La parte apelada, Figueroa Mendoza, no tuvo la posesión del local arrendado desde el 1990 hasta el 1994; sin embargo, pagó los cánones de arrendamiento hasta el 15 de abril de 1994. La parte apelante no le exigió el pago de los mismos hasta el 15 de abril de 2000, cuando presentó la demanda en su contra. A finales de 1994, la parte apelada construyó una estructura en forma de bohío en el terreno colindante a la parte de atrás, el cual ésta había limpiado anteriormente para colocar un techo de madera, donde atendía sus clientes y que tanto ella como los locales del área utilizaban para estacionamiento. La construcción de dicha estructura, de acuerdo a la prueba testifical presentada, fue en alrededor de $1,500.00 en materiales. La estructura del bohío está unida por el lado derecho del local arrendado y la única entrada a ambas estructuras es por el bohío.
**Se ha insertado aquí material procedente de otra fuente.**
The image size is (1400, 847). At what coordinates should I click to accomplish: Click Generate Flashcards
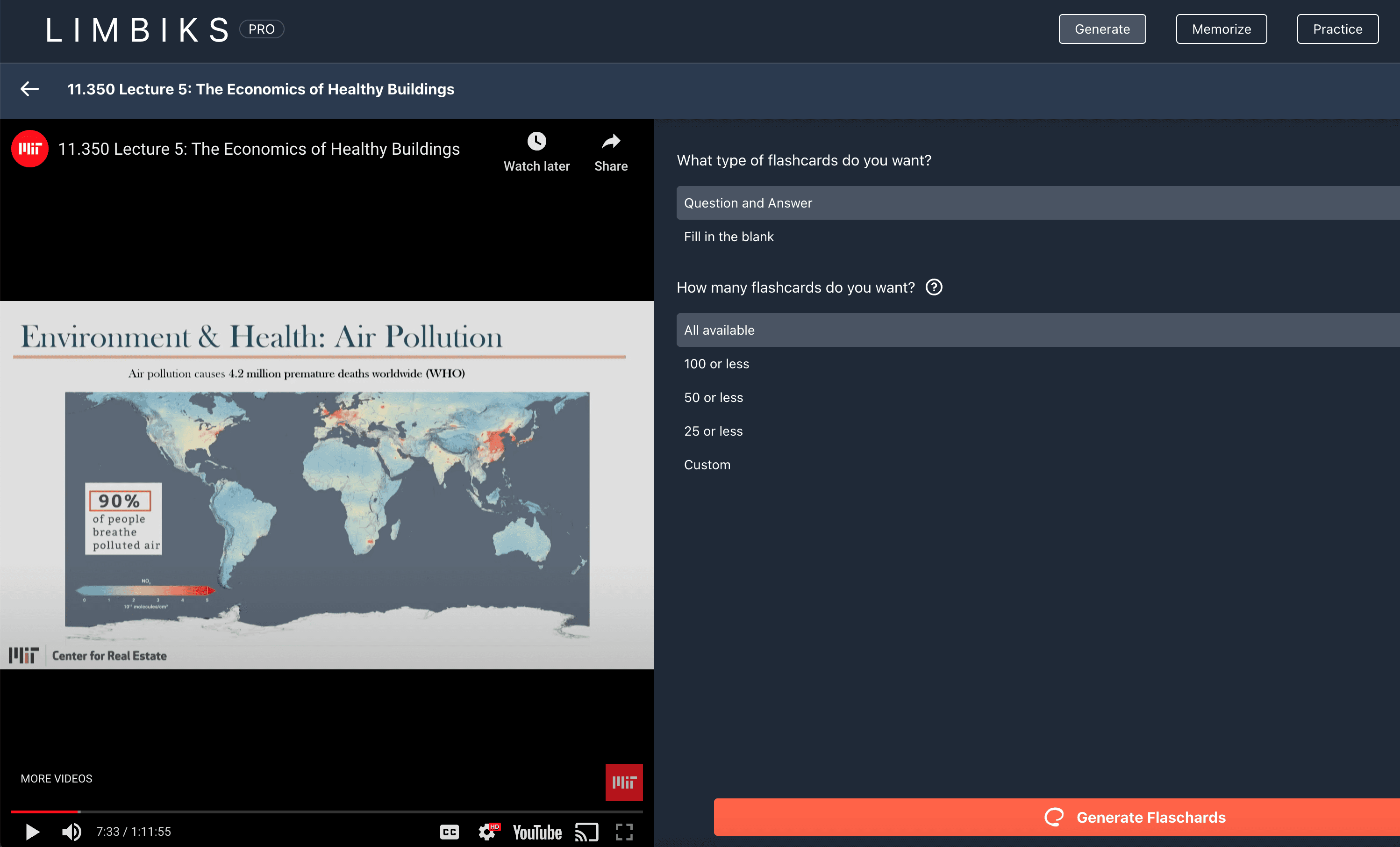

Según el testimonio de la parte apelada, la estructura del bohío podría despegarse del local arrendado sin causar daños. (E.E.P., págs. 1, 3-6, 8-11.)

Aún después de que la parte apelada pudiera entrar nuevamente al local a finales del 1994 y construyera la [305]*305estructura del bohío, ésta sólo pudo utilizar las facilidades por alrededor de diez (10) meses en el 1995. En el 1998, la parte apelada intentó utilizar las estructuras, pero se le hizo imposible por el ambiente que la situación había creado en el área. (E.E.P., pág. 9.)

El 14 de abril de 2000, la parte apelante Allende Romero presentó una demanda de desahucio y una de cobro de dinero que posteriormente fueron consolidadas. (Ap. 1 y 2, págs. 1-6.) La parte apelada contestó la demanda de cobro de dinero y presentó reconvención el 20 de junio de 2000. (Ap. 8 y 10, págs. 14-17, 21-22.)

El 13 de noviembre de 2000, la parte apelada presentó una moción informativa urgente en cada caso, en las cuales alegó que era necesario incluir a la Compañía de Fomento Recreativo como parte indispensable, pues ésta era la titular del terreno donde estaba localizado el local arrendado. (Ap. 17 y 18, págs. 31-34.) Presentadas varias mociones de réplica por las partes al respecto, el 20 de diciembre de 2000, el tribunal de instancia le ordenó a la parte apelante que acreditara quién era el titular del terreno, pues éste era parte indispensable y la parte apelante cumplió con la orden del tribunal el 22 de enero de 2001. (Ap. 24 y 25, págs. 49-53.)

El 21 de marzo de 2001, la Compañía de Fomento Recreativo, presentó una moción expositiva y petición de accesión sobre la estructura edificada por la parte apelante, Allende Romero, en terrenos pertenecientes a ésta. (Ap. 30, págs.